What you are asked to do: From the line with "This screenshot has height=400, width=1200." to the final line, print the records exactly as they are.
== Data for processing ==
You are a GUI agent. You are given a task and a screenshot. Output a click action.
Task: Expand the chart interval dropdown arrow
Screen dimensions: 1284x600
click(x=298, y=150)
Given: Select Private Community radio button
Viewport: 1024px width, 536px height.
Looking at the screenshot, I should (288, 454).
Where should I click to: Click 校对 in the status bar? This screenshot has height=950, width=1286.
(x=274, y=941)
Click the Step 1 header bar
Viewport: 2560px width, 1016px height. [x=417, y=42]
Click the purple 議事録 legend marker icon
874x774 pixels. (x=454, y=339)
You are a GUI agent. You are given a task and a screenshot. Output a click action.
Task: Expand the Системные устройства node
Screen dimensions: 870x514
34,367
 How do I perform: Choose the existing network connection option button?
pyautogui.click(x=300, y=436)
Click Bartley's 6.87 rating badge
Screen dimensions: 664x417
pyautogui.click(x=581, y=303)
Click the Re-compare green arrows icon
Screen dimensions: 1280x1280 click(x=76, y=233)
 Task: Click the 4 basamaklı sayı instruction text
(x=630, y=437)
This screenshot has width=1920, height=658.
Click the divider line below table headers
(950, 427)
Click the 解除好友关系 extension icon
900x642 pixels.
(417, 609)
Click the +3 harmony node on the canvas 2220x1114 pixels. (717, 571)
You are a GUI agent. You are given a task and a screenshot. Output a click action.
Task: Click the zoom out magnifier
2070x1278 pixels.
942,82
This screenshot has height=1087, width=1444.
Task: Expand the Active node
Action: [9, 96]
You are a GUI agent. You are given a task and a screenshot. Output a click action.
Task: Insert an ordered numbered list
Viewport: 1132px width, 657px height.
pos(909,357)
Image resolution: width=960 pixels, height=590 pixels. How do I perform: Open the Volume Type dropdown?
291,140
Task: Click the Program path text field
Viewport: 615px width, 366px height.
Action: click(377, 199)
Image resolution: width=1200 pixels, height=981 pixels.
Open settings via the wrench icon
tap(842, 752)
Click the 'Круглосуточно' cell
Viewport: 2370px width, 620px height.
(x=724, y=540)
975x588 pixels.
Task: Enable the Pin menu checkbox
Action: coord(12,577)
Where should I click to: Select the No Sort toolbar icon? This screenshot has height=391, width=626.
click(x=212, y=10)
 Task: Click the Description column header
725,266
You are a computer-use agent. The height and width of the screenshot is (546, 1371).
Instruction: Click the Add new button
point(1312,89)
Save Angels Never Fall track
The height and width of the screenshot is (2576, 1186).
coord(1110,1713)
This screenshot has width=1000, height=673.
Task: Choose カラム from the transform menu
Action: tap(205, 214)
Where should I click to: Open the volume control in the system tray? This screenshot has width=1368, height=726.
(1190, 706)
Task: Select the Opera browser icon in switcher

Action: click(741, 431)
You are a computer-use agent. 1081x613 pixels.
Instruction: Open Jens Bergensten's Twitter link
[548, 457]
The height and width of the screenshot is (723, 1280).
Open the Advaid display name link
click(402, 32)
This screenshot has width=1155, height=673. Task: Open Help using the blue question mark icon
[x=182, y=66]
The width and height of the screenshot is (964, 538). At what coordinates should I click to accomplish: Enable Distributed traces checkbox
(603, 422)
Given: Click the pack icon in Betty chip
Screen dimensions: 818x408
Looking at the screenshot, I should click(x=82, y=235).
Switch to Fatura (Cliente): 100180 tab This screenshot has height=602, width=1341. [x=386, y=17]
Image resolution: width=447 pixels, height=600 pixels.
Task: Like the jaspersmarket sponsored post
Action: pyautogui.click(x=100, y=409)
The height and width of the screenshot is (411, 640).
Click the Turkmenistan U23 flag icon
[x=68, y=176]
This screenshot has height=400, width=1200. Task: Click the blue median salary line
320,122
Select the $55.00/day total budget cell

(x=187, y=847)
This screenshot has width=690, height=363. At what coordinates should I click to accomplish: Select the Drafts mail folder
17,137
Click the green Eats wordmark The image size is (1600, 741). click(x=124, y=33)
===
Result of this task:
This screenshot has height=400, width=1200. Task: Click the blue median salary line
320,122
Select the $55.00/day total budget cell

(x=187, y=847)
This screenshot has width=690, height=363. At what coordinates should I click to accomplish: Select the Drafts mail folder
17,137
Click the green Eats wordmark The image size is (1600, 741). click(x=124, y=33)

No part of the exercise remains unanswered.